Cette ambivalence résume l'état d'esprit d'un pays qui hésite entre soulagement et inquiétude, étouffé par près de deux mois d'enfermement, ébranlé par une économie à genoux et traumatisé par le décès d'environ 30.000 personnes, un bilan officiel sans doute en deçà de la réalité.

Mais, encouragées par l'annonce dimanche de 174 morts en Italie en 24 heures, le nombre le plus faible depuis le début du confinement, les autorités italiennes vont entamer un allègement attendu par tous. Même si ces dernières restent inquiètes face au risque d'une deuxième vague.

Promenades et vélos autorisés

Quelque 4,4 millions de salariés, qui ne sont pas en mesure de télétravailler, doivent retrouver le chemin du chantier, de l'entrepôt, de l'usine ou du bureau en gardant leurs distances, y compris dans des transports en commun qui fonctionnent à capacité réduite et où il faut porter un masque de protection.

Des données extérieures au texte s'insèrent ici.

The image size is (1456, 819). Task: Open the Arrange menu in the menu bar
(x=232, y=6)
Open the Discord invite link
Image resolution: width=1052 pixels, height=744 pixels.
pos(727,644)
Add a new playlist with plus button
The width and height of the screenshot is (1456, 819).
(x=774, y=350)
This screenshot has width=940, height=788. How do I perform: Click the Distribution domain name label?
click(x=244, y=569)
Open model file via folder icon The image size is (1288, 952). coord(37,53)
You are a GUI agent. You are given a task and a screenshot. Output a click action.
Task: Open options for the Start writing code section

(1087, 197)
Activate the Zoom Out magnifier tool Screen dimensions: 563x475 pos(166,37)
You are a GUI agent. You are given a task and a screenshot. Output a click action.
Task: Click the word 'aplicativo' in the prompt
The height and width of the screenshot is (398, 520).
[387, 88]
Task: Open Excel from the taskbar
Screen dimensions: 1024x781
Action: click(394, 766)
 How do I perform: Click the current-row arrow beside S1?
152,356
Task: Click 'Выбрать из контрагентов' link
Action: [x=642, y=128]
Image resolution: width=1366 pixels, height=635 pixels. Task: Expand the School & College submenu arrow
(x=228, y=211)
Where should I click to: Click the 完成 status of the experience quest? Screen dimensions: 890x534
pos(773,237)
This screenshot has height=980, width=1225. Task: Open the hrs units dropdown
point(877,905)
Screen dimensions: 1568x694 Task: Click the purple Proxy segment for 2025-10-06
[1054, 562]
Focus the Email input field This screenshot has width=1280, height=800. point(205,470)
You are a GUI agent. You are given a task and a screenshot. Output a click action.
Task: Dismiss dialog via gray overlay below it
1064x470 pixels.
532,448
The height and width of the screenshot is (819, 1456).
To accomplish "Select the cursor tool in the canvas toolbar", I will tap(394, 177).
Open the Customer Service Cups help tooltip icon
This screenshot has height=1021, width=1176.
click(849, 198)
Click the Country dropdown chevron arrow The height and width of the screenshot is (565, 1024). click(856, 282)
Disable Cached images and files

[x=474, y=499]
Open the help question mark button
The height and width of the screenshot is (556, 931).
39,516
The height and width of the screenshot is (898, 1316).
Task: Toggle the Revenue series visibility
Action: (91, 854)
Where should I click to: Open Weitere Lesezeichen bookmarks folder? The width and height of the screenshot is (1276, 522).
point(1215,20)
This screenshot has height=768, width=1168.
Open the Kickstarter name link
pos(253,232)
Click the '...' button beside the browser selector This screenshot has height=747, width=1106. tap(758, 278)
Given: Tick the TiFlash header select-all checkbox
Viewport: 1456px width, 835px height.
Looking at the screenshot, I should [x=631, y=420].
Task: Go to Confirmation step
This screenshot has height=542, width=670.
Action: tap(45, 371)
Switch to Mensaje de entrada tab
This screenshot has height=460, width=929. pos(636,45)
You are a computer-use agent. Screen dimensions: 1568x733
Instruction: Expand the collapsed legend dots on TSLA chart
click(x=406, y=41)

Les Italiens peuvent désormais se promener, faire du vélo ou courir seuls au-delà de la proximité immédiate de leur domicile, sortir avec plusieurs enfants. Les parcs rouvrent, sauf cas particuliers. Il est également possible de rendre visite à des proches à condition qu'ils vivent dans la même région et d'assister à des funérailles regroupant quinze personnes maximum.

Moyennant 0,50 euro pièce, des masques sont, par ailleurs, mis à disposition dans 50.000 points de vente par les autorités qui ont commandé 5 millions de tests salivaires pour repérer d'éventuels foyers de contagion.

Attestation de déplacement obligatoire

Mais cette ouverture reste très prudente. L'école est fermée pour 8,5 millions d'élèves, vraisemblablement jusqu'en septembre. Les piques-niques ou week-end à la plage sont interdits.

L'ouverture des musées, des commerces de détail et des bibliothèques est suspendue au moins jusqu'au 18 mai. Les messes et les spectacles interdits jusqu'à nouvel ordre. Jusqu'en juin, au mieux, les bars et les restaurants gardent le rideau baissé, même s'ils sont toutefois autorisés à vendre de la nourriture à emporter. L'attestation de déplacement reste, enfin, obligatoire.

Un sondage réalisé fin avril par l'institut Demos montre une baisse de huit points de la cote de confiance du gouvernement de Giuseppe Conte. Avec deux Italiens sur trois qui le jugent positivement (63%), elle reste toutefois bien plus élevée que chez son voisin français également très endeuillé. 

Pauvreté, dette, récession 

Le confinement de la population avait été décidé le 9 mars par Giuseppe Conte. Près de deux mois plus tard, la troisième économie de la zone UE devrait connaître une récession de 8 à 10%, des millions d'emplois sont en danger, la dette publique devrait dépasser 155% du PIB.

L'organisation humanitaire Caritas a annoncé un doublement des personnes venues demander de l'aide, selon une étude faite en avril. 

L'organisation patronale du commerce, Confcommercio, prévoit une baisse de la consommation de 84 milliards d'euros en 2020 (-8% par rapport à 2019). Seulement 20% des Italiens envisagent de partir en vacances une fois l'urgence sanitaire terminée, selon Confturismo.